Many years later, Nicklin-McKay got her next goat, Kirby, at a yard sale. He came with his own goat house. He proved as endearing as Dora had been. Kirby would have lively conversations with Nicklin-McKay’s young son, bleating back in response to whatever her son said. Kirby was meant to be a worker goat to help tame the weeds on the 60-acre farm. Alas, he was more interested in the neighbor’s newly planted trees, causing a potentially serious rift in community relations.
“And then we were stupid enough to get another goat, and we got a mother goat and a baby …,” Nicklin-McKay sighed. She sold the baby and kept the mother as a milking goat. “She cleared everything in the back, but then chewed on the bark of the bigger trees, which girdled the tree, and it eventually died.” Nicklin-McKay has vowed never to own another goat again.

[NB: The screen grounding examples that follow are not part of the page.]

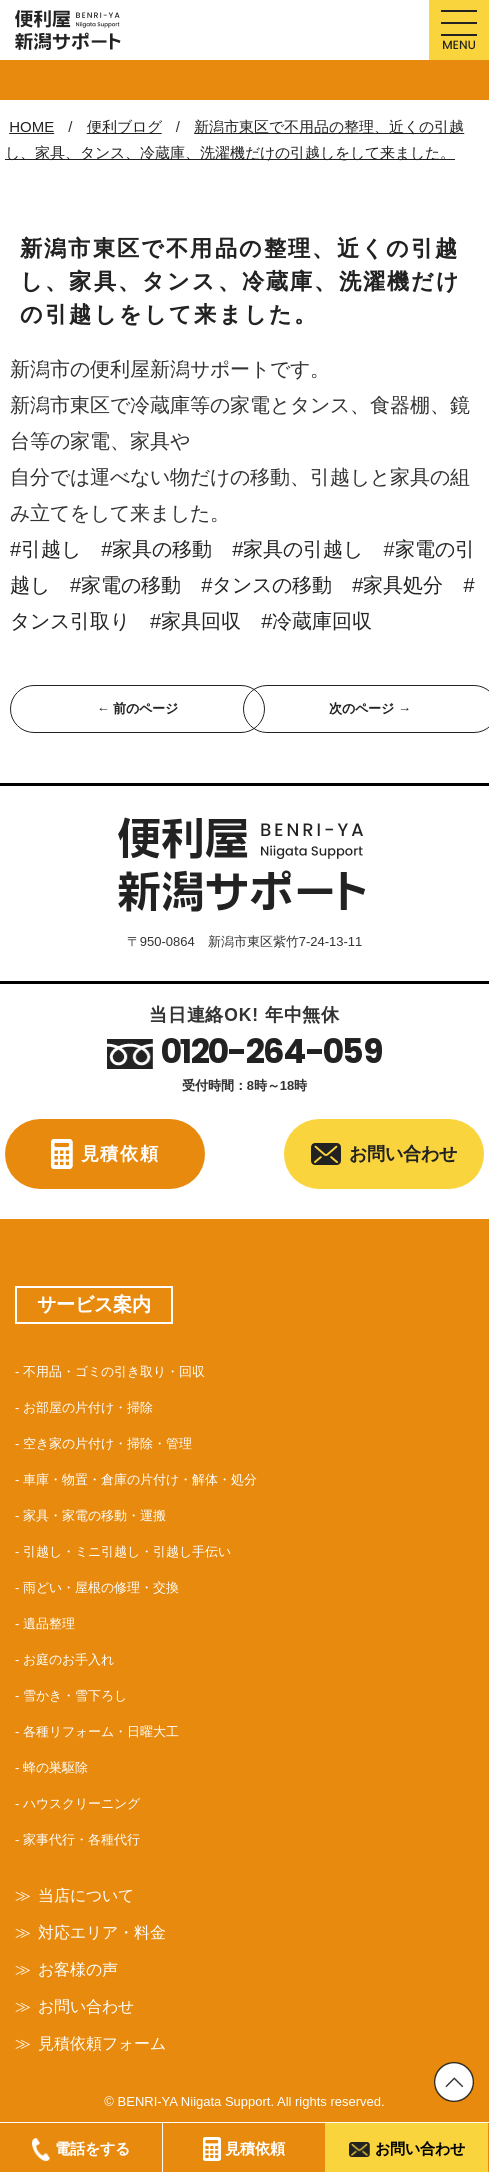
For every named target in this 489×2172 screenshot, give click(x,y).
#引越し (45, 549)
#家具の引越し (297, 549)
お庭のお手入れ (68, 1659)
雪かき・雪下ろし (75, 1695)
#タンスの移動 (266, 585)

Goat-hacks make life easier
A debudded and gelded goat is the way to go. Horned animals can get their heads stuck in fences and feeders, and they will use their horns as weapons against other animals or people. Goats possess a unique characteristic that separates them from other types of livestock: they would rather eat brush and weeds than grass because they are browsers, while cattle are grazers. Another advantage of goats is that, unlike a bulldozer, they control brush and weeds without disturbing existing grass and soil.
The most resounding characteristic of goats is their innate stubbornness. Jenna Fisher Lass of Highland said she tried for one hot moment to go the goat route after hearing about goat mowing. She got her goats from a friend who had “extras.” Lass was disappointed. “We tried, but once they got a taste of hand-fed grapes and greens and carrots they got lazy and stopped earning their keep,” she said.